Sony Depthsensing Solutions SA/NV
- Formerly: SoftKinetic
- Type: Subsidiary
- Industry: Software, semiconductors
- Founded: September 2009; 16 years ago
- Founder: Maarten Kuijk, André Miodezky, Eric Krzeslo, Xavier Baele, Ward Van der Tempel, Riemer Grootjans, Tomas Van den Hauwe, Thibaud Remacle, Gilles Pinault, Daniël Van Nieuwenhove
- Headquarters: Auderghem, Belgium
- Products: iisu, DepthSense, CMOS Pixel
- Number of employees: 51-200
- Parent: Sony Semiconductor Solutions [ja]
- Website: https://www.sony-depthsensing.com

= Sony Depthsensing Solutions =

Belgian software company

Sony Depthsensing Solutions SA/NV, formerly known as SoftKinetic Systems, is a Belgian company originating from the merger of Optrima NV, founded by André Miodezky, Maarten Kuijk, Daniël Van Nieuwenhove, Ward Van der Tempel, Riemer Grootjans and Tomas Van den Hauwe and SoftKinetic SA founded by Eric Krzeslo, Thibaud Remacle, Gilles Pinault and Xavier Baele. Sony Depthsensing Solutions develops gesture recognition hardware and software for real-time range imaging (3D) cameras (such as time-of-flight cameras). SoftKinetic was founded in July 2007 providing gesture recognition solutions based on its technology to the interactive digital entertainment, consumer electronics, health & fitness, and serious game industries. SoftKinetic technology has been applied to interactive digital signage and advergaming, interactive television, and physical therapy.

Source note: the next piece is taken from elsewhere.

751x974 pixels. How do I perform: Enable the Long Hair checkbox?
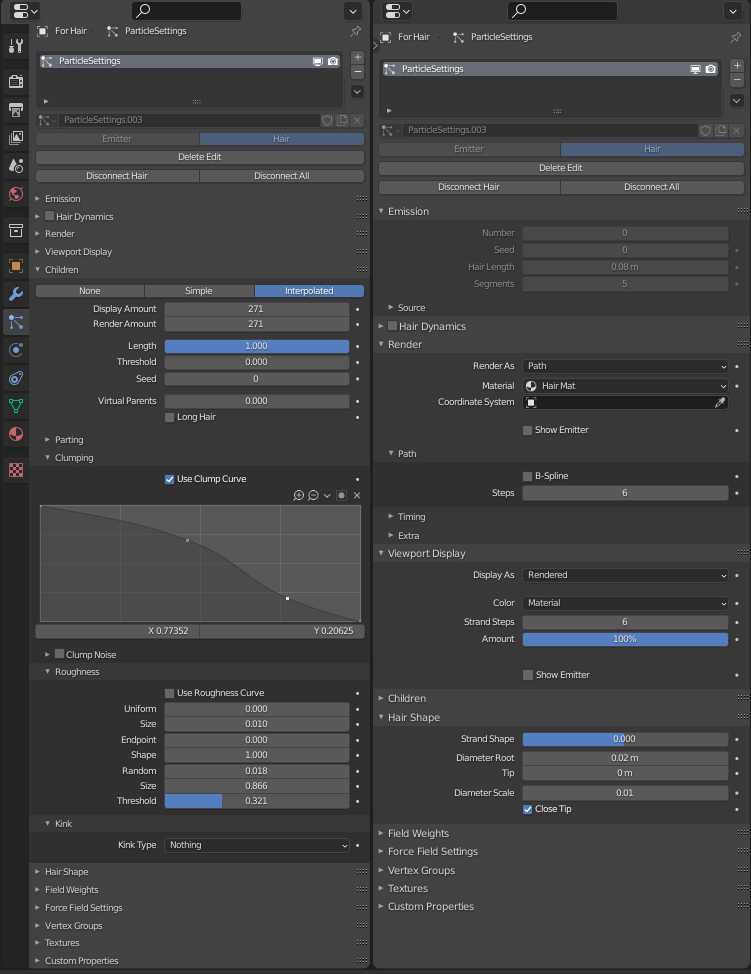pos(170,417)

Originally centered on providing software development kits and middleware, SoftKinetic branched out into internal game and application development with the establishment of SoftKinetic Studios in September 2009. SoftKinetic then progressed into hardware, partnering with time-of-flight camera developer Optrima in September 2010, with the two companies merging into a reformed SoftKinetic Systems by March 2011.

SoftKinetic's gesture recognition software platform, named iisu, can recognize and distinguish or isolate different scenic elements, can identify and track the body parts of a user, and can adapt the user's shape, posture, and movements to an existing physical model, and vice versa. iisu is compatible with all major real-time range imaging cameras, and the middleware guards developers against the particularities of the hardware.

SoftKinetic's hardware, named DepthSense (formerly OptriCam), is a line of 3D time-of-flight imagers based on patented CMOS sensor and time-of-flight (TOF) technologies. Based on Current Assisted Photonic Demodulation (CAPD), the company's patented CMOS pixel technology, DepthSense hardware products range from sensors to consumer and professional 3D cameras.

SoftKinetic Studios has collaborated on numerous gesture recognition-based projects for various platforms such as PC, consoles, set-top boxes, arcade, and interactive digital signage; with companies such as Orange Vallée and Fuel Industries.

On 8 October 2015, Sony Corporation announced the acquisition of the company.

In December 2017, Softkinetic was renamed to Sony Depthsensing Solutions.